PROBLEM STATEMENT: Copy out the rows starting at the line that contains "This screenshot has height=811, width=1346." and ending after the line that contains "coord(1221,249)", leaving out the pictures.

RECORD EXTRACTS:
-- start --

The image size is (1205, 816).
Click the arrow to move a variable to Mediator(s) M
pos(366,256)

-- end --
-- start --

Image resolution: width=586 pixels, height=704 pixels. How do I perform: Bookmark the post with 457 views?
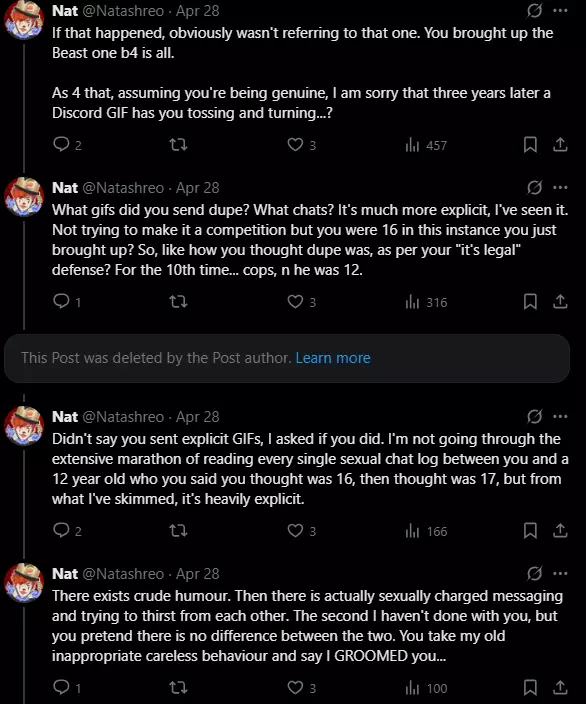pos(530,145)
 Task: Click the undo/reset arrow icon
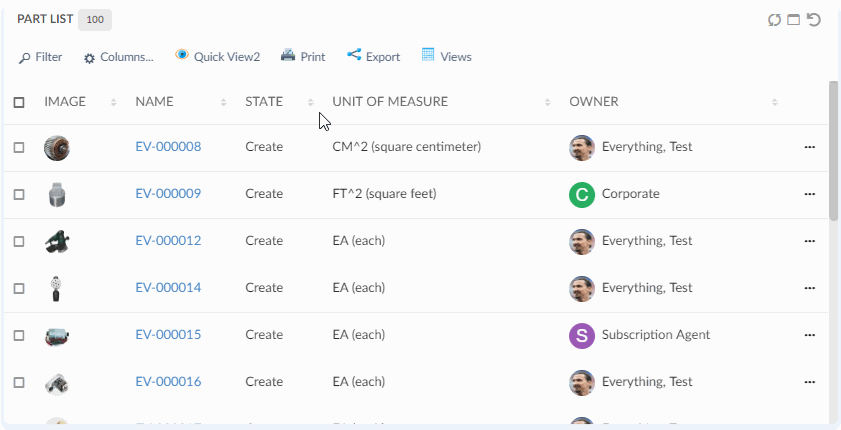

-- end --
-- start --

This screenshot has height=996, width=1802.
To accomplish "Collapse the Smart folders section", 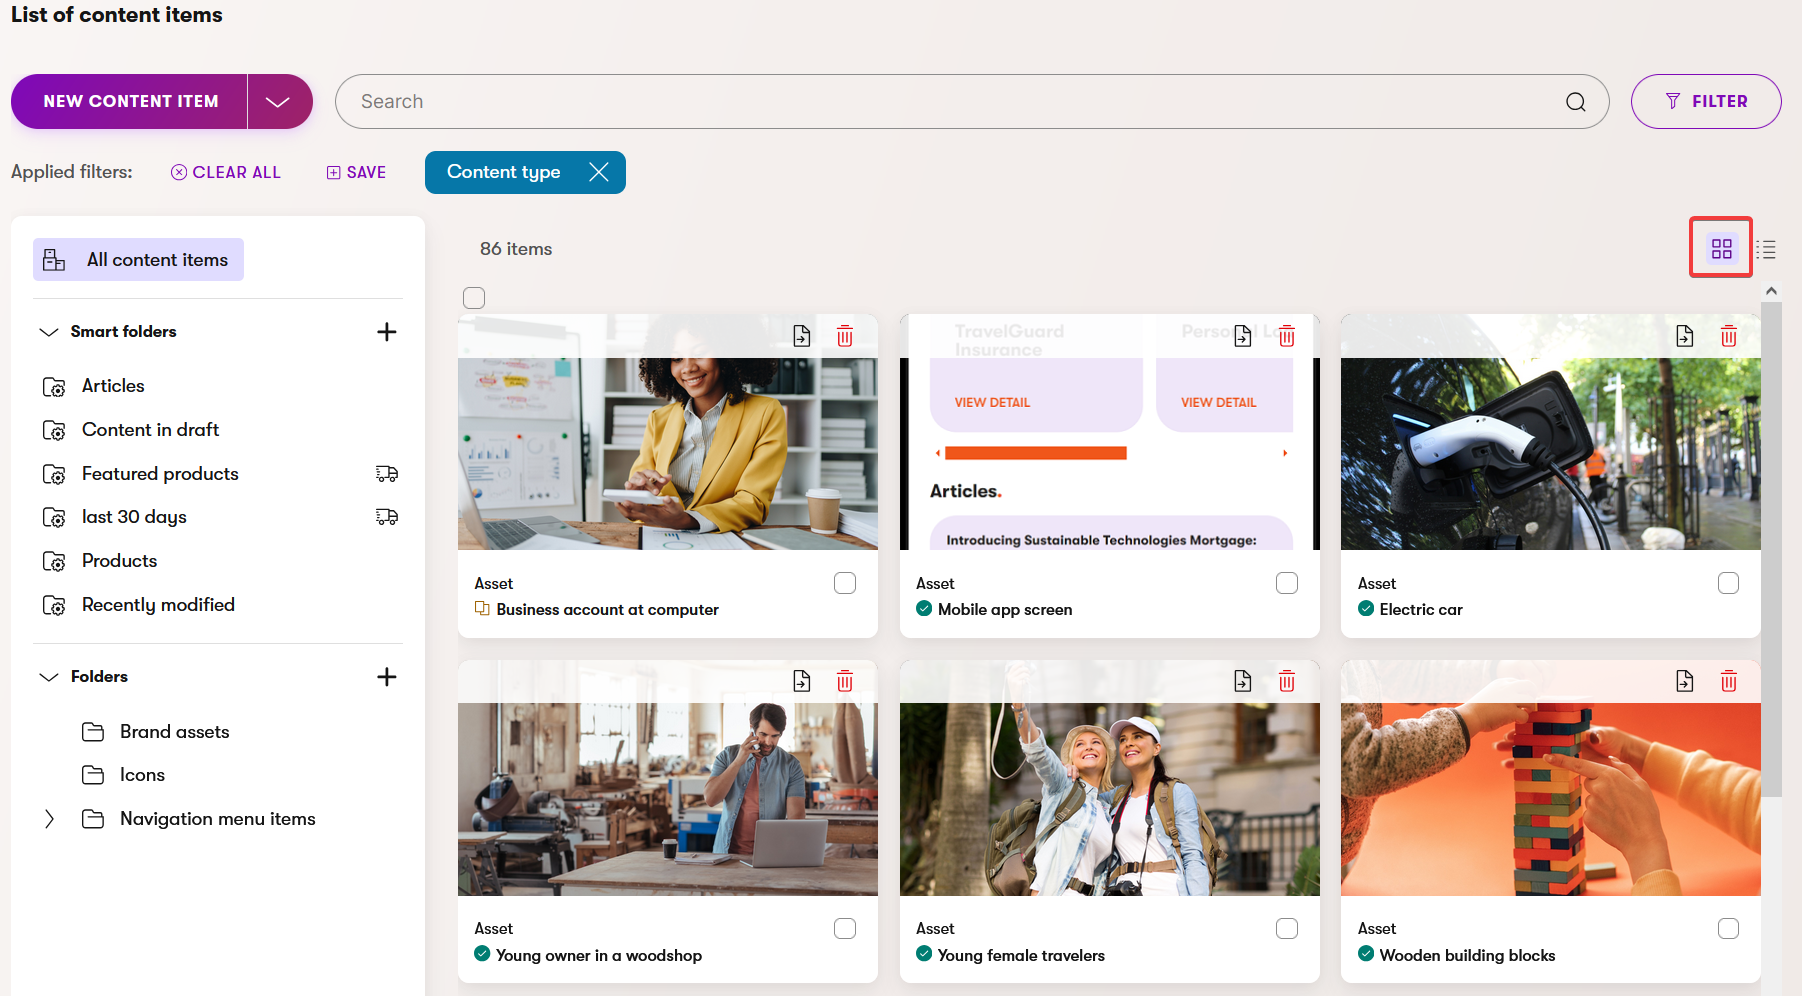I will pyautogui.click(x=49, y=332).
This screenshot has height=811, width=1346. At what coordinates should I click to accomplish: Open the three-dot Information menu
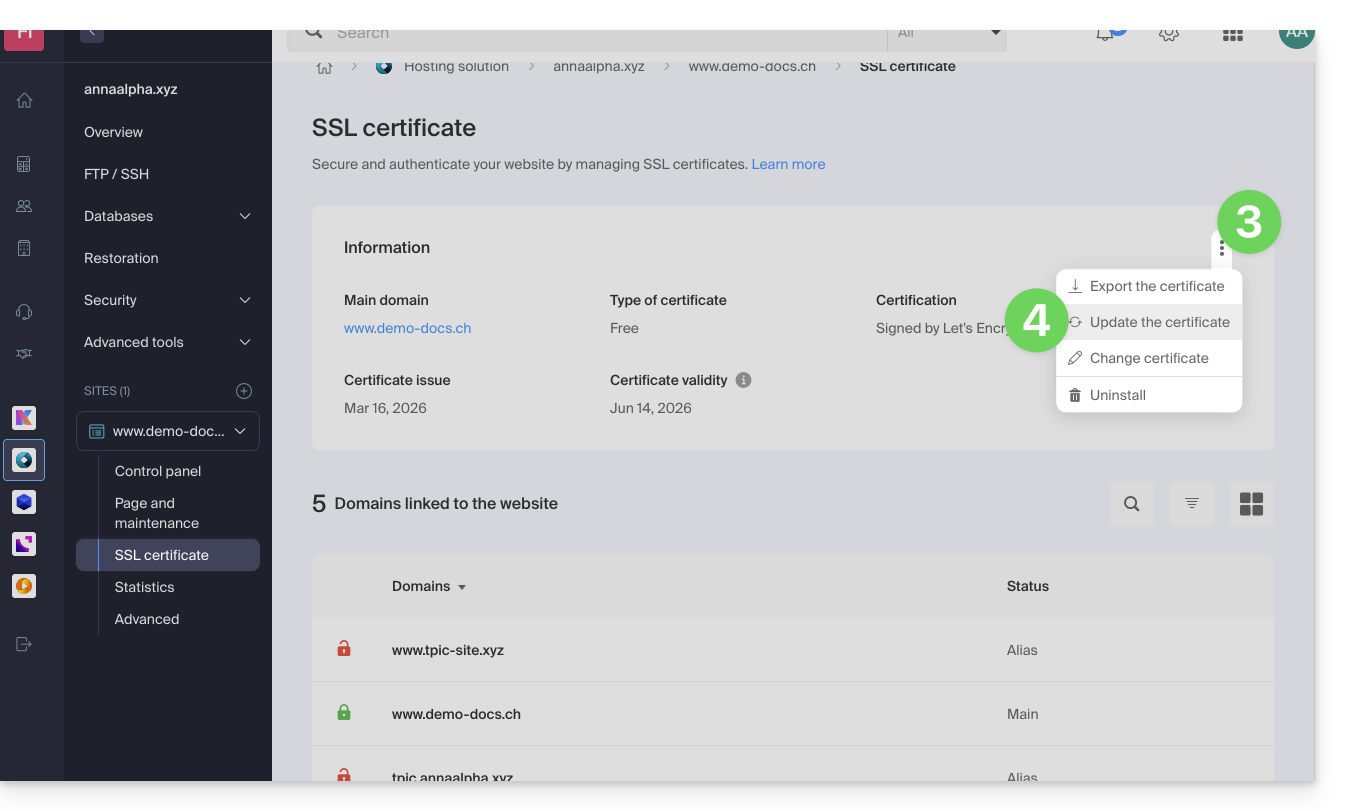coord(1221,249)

-- end --

EXERCISE RESULT:
This screenshot has height=811, width=1346. At what coordinates should I click to accomplish: Open the three-dot Information menu
coord(1221,249)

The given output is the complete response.